You know it makes sense!

Not an hour goes by when I don't think of what I could do with my hands around Vernon Kay's neck.

Are Mr and Mrs Barry Onions going to be voting?

They will be voting for Pearl Carr and Teddy Johnson, and Michelle McManus respectively.
Jmaes Blunt and a toasting fork were made for each other. I'd like to watch him sizzle as he crooned 'Your Beautiful'.
Sorry, I missed it. I was out. That said, even I'd been in, I would've missed it. As it's on ITV. The 3 button on my remote shall outlast all the others...
James Blunt is now officially rhyming slang.
Garfer - "James Blunt and a toasting fork were made for each other" - that sounds like it is from an M & S recipe book. I would like to see him stuffed and roasted for presentation like that bloke in The Cook, The Thief, His Wife and Her Lover, although it's a bit mean to think like that at Christmas time.

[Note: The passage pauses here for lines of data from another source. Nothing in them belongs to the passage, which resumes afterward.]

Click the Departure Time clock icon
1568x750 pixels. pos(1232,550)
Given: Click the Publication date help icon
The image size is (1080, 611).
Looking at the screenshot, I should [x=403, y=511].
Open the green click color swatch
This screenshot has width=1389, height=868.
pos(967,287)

Del - ITV is a very strange channel. Trying to watch most of its programmes is like being under anaesthetic. Nothing is quite real.

Kellycat - I think of him as a complete Merchant Banker and an annoying little Eartha Kitt myself.
I think you're being mean to Mr Blunt... when you look like a horse that's just been shot there's only so many ways to get at the girl pot: sensitive voice-cracking singer songwriter is a lot better than the ole C&C (chloroform and club) approach, amuch adopted by ugly guys round here...

Besides, the babylonian Westlife (even the name stings the back of my throat) - just a bundle of hair and tanning wax and dilute cheese - have to be worse, don't they?
I think that what annoys a lot of people about James Blunt is the fact that he is Harrow educated and was an army officer. There's enough bad music made by people who would otherwise be working in call centres without poshoes getting in on the act. It's probably only a matter of time before Prince Harry puts the Nazi uniform years behind him and brings out an r & b record. At least the Prince of Wales only used playing polo as a way of copping off with women.

As for the sinister Westlife, everything about them is as pleasant as banging your thumbnail repeatedly in a door. Or having an episode of sleep paralysis. Or being trapped under a railway carriage and there isn't any feeling in your legs. Etc., etc.
Kaiser Chiefs for me all the way...sorry Betty
In the past, I've heard one of their songs and though "that's quite catchy really" but I put it down to having a senior moment or an off day. I'm fighting it, though.